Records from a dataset
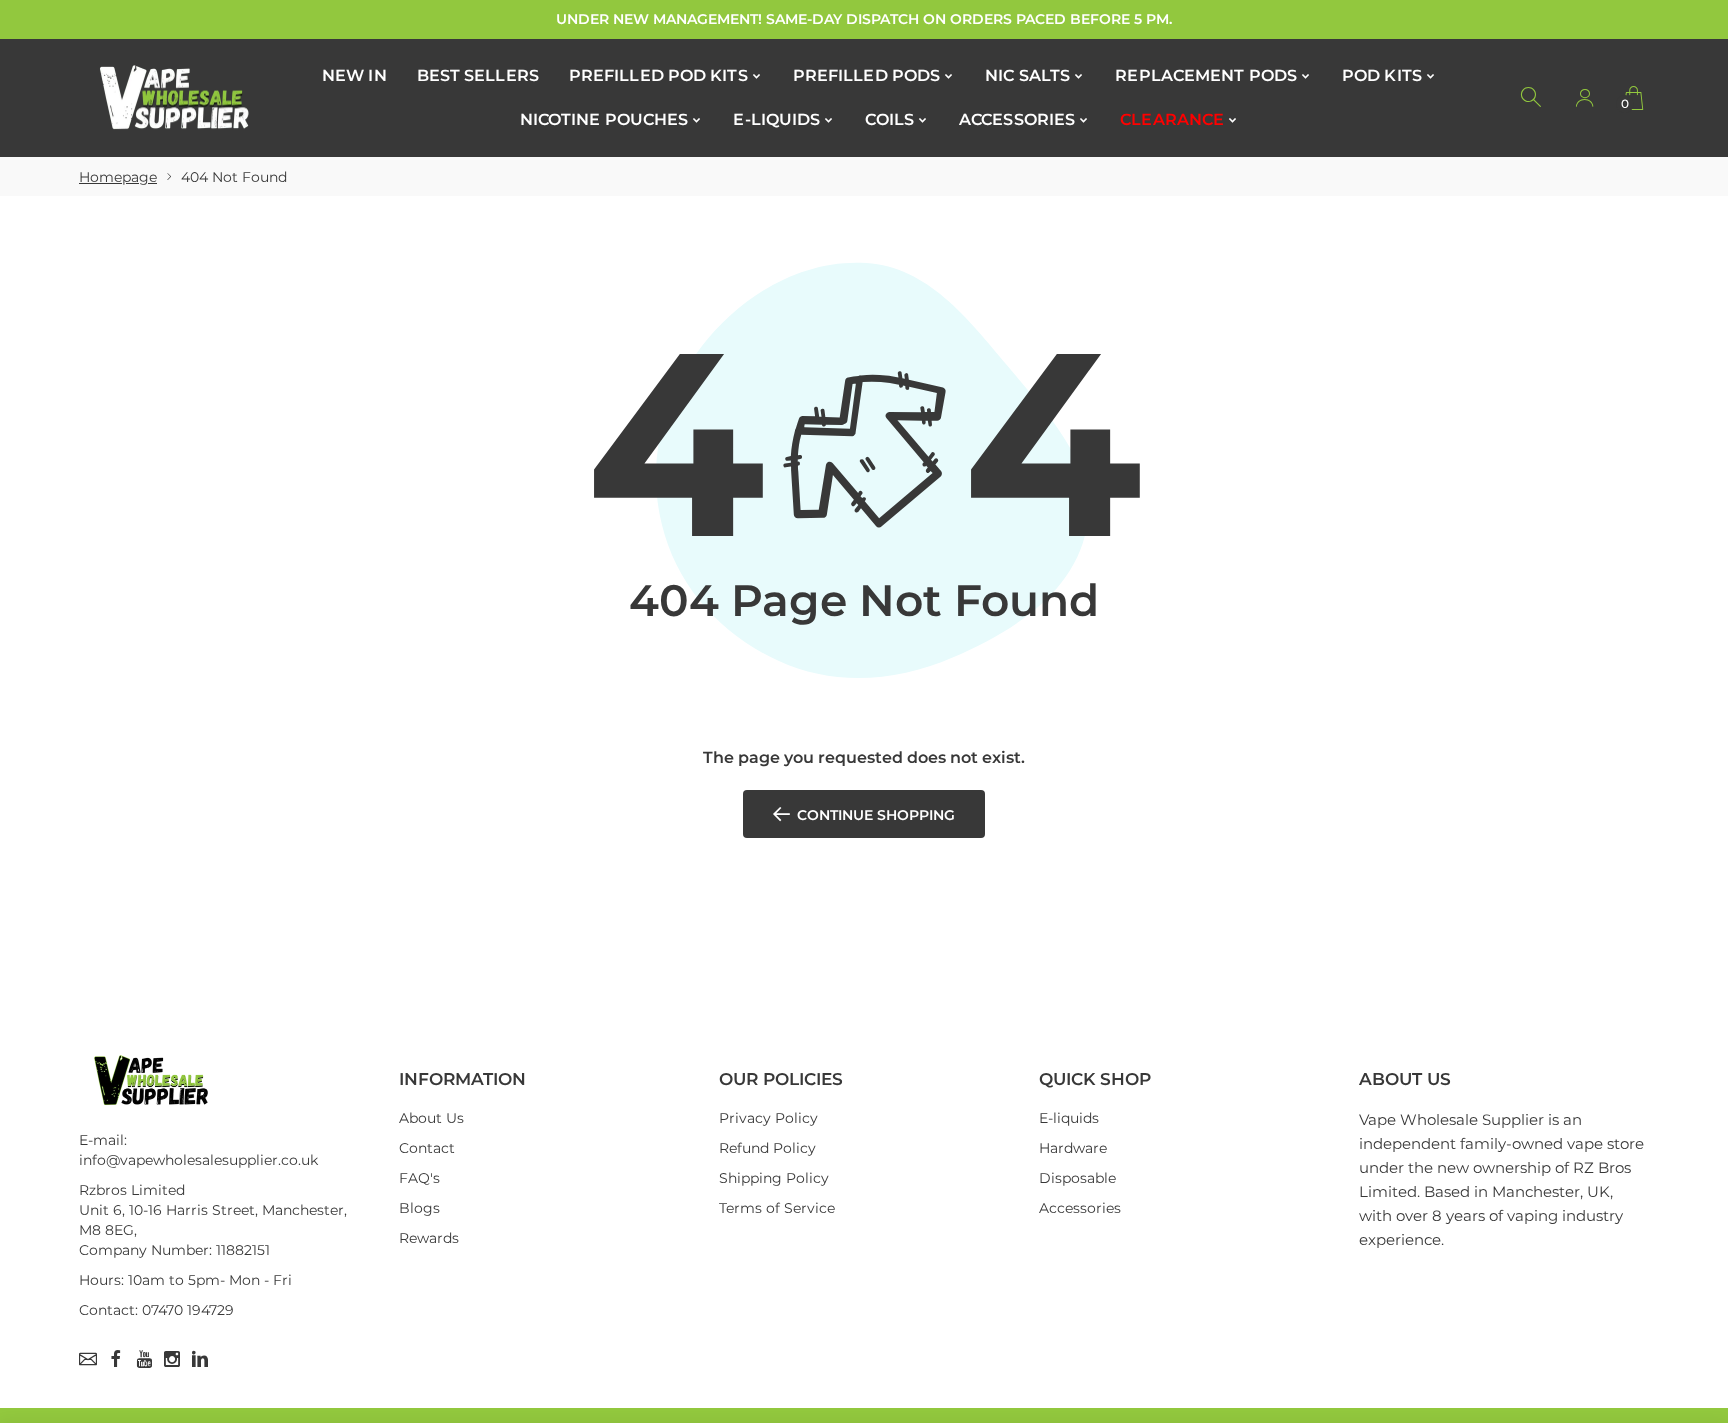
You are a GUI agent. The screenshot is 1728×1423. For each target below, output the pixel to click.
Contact (427, 1148)
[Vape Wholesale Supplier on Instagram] (172, 1359)
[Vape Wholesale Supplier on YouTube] (144, 1359)
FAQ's (419, 1178)
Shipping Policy (774, 1178)
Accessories (1080, 1208)
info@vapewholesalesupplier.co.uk (198, 1160)
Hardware (1073, 1148)
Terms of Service (777, 1208)
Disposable (1077, 1178)
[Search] (1532, 98)
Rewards (429, 1238)
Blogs (419, 1208)
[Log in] (1584, 98)
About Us (431, 1118)
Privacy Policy (768, 1118)
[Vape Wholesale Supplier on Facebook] (116, 1359)
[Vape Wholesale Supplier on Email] (88, 1359)
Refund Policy (767, 1148)
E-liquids (1069, 1118)
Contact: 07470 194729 (156, 1310)
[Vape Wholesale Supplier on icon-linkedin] (200, 1359)
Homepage (118, 177)
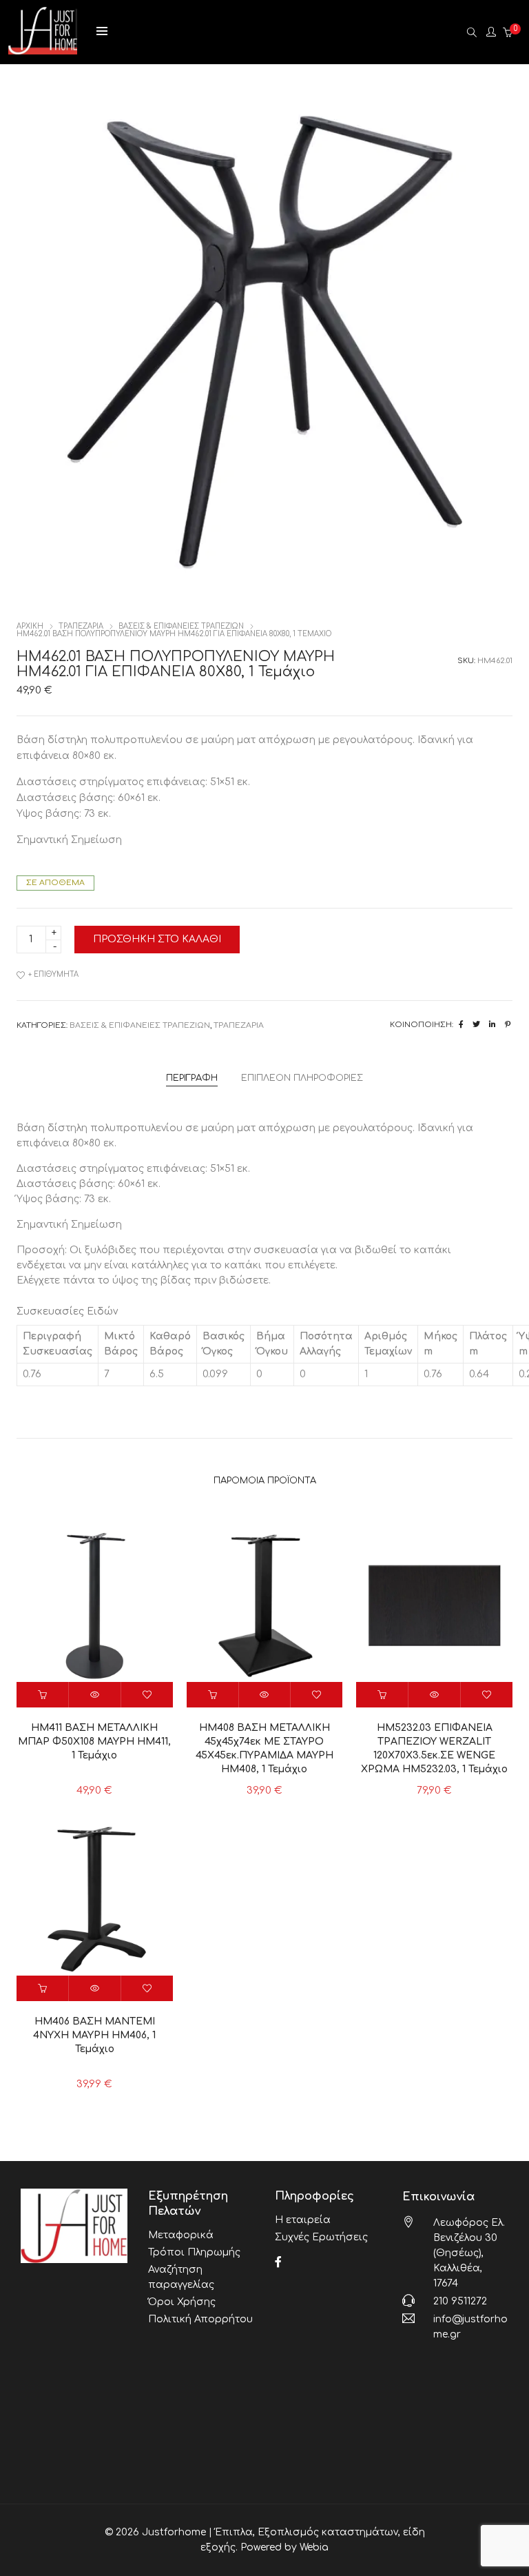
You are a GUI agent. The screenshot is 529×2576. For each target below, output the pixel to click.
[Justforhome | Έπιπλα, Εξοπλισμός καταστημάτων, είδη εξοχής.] (42, 49)
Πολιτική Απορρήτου (200, 2319)
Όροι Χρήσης (182, 2302)
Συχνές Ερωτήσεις (321, 2237)
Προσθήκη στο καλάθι (157, 939)
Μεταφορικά (181, 2235)
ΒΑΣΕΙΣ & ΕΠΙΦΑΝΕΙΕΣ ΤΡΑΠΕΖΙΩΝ (181, 626)
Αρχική (30, 626)
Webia (314, 2547)
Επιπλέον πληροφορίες (302, 1078)
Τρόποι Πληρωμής (194, 2252)
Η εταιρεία (303, 2220)
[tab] (192, 1078)
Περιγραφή (192, 1078)
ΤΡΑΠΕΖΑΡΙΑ (81, 626)
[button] (43, 1694)
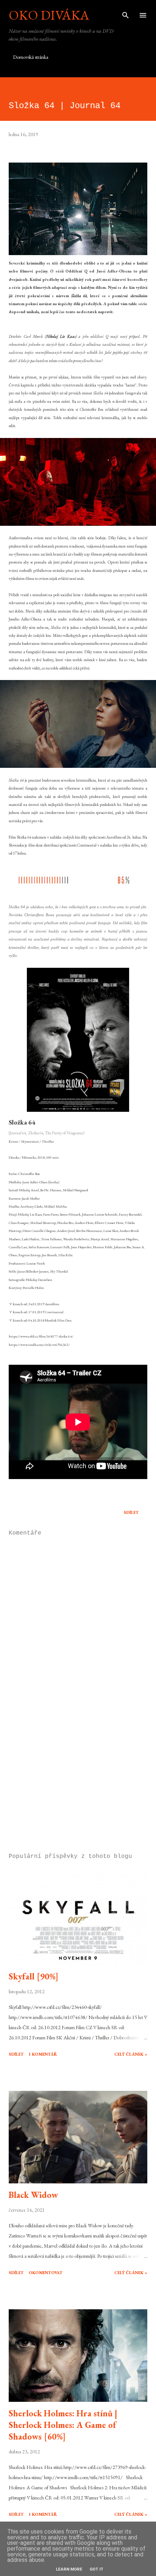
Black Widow (33, 2194)
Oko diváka (49, 15)
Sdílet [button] (131, 1512)
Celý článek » (130, 2054)
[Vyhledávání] (125, 13)
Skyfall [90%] (33, 1976)
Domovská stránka (30, 57)
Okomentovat (45, 2273)
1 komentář (43, 2054)
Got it (96, 2569)
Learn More (69, 2569)
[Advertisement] (78, 1779)
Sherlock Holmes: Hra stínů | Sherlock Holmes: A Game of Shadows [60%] (63, 2425)
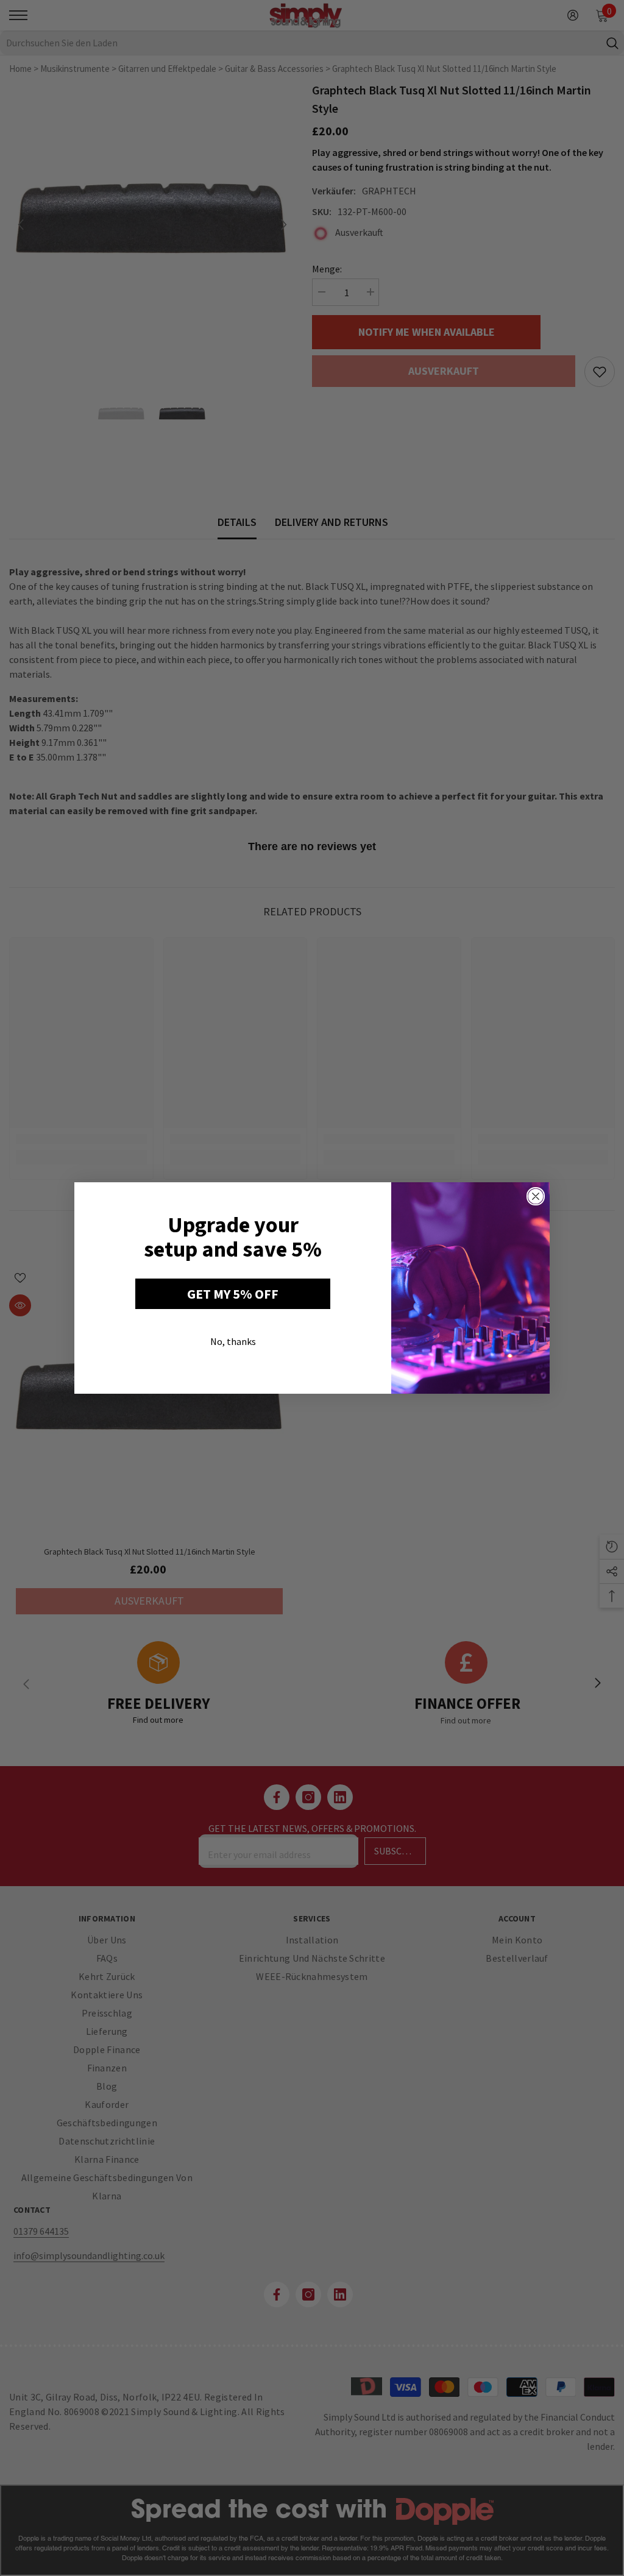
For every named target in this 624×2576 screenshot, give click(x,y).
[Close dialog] (536, 1196)
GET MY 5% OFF (232, 1293)
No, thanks (233, 1341)
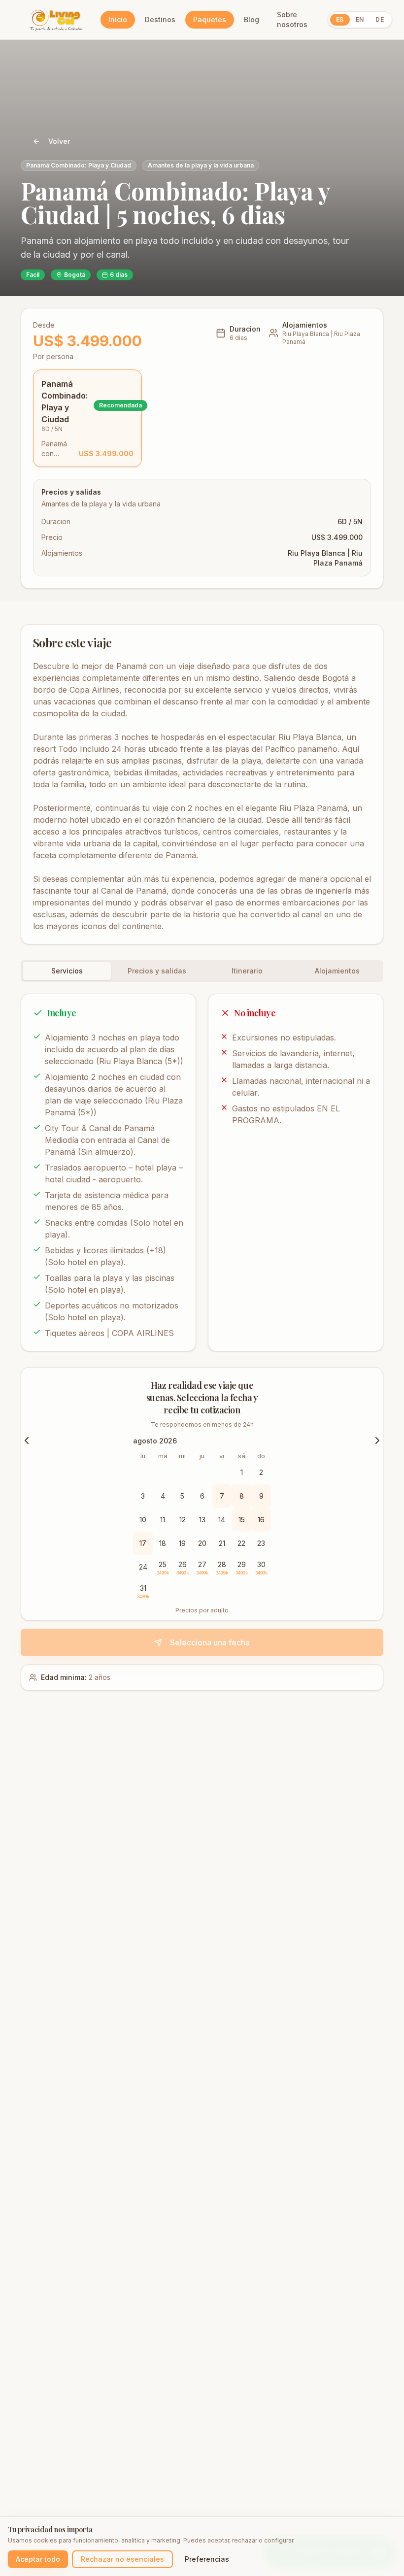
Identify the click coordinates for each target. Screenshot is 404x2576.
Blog (251, 19)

Problem to solve: All of the entries need to be retyped word for word, pictures excluded.

Answer to this exercise:
You are a GUI agent. The screenshot is 1728×1423. For each target below, output the pixel to click.
Contact (427, 1148)
[Vape Wholesale Supplier on Instagram] (172, 1359)
[Vape Wholesale Supplier on YouTube] (144, 1359)
FAQ's (419, 1178)
Shipping Policy (774, 1178)
Accessories (1080, 1208)
info@vapewholesalesupplier.co.uk (198, 1160)
Hardware (1073, 1148)
Terms of Service (777, 1208)
Disposable (1077, 1178)
[Search] (1532, 98)
Rewards (429, 1238)
Blogs (419, 1208)
[Log in] (1584, 98)
About Us (431, 1118)
Privacy Policy (768, 1118)
[Vape Wholesale Supplier on Facebook] (116, 1359)
[Vape Wholesale Supplier on Email] (88, 1359)
Refund Policy (767, 1148)
E-liquids (1069, 1118)
Contact: 07470 194729 (156, 1310)
[Vape Wholesale Supplier on icon-linkedin] (200, 1359)
Homepage (118, 177)
You are a GUI agent. The screenshot is 529×2576. For each target below, output the pixel to click.
[Justforhome | Έπιπλα, Εξοπλισμός καταστημάτων, είδη εξοχής.] (42, 49)
Πολιτική Απορρήτου (200, 2319)
Όροι Χρήσης (182, 2302)
Συχνές Ερωτήσεις (321, 2237)
Προσθήκη στο καλάθι (157, 939)
Μεταφορικά (181, 2235)
ΒΑΣΕΙΣ & ΕΠΙΦΑΝΕΙΕΣ ΤΡΑΠΕΖΙΩΝ (181, 626)
Αρχική (30, 626)
Webia (314, 2547)
Επιπλέον πληροφορίες (302, 1078)
Τρόποι Πληρωμής (194, 2252)
Η εταιρεία (303, 2220)
[tab] (192, 1078)
Περιγραφή (192, 1078)
ΤΡΑΠΕΖΑΡΙΑ (81, 626)
[button] (43, 1694)
Black Widow (33, 2194)
Oko diváka (49, 15)
Sdílet [button] (131, 1512)
Celý článek » (130, 2054)
[Vyhledávání] (125, 13)
Skyfall [90%] (33, 1976)
Domovská stránka (30, 57)
Okomentovat (45, 2273)
1 komentář (43, 2054)
Got it (96, 2569)
Learn More (69, 2569)
[Advertisement] (78, 1779)
Sherlock Holmes: Hra stínů | Sherlock Holmes: A Game of Shadows [60%] (63, 2425)
For every named target in this 624×2576 screenshot, give click(x,y).
[Close dialog] (536, 1196)
GET MY 5% OFF (232, 1293)
No, thanks (233, 1341)
Identify the click coordinates for each target. Screenshot is 404x2576.
Blog (251, 19)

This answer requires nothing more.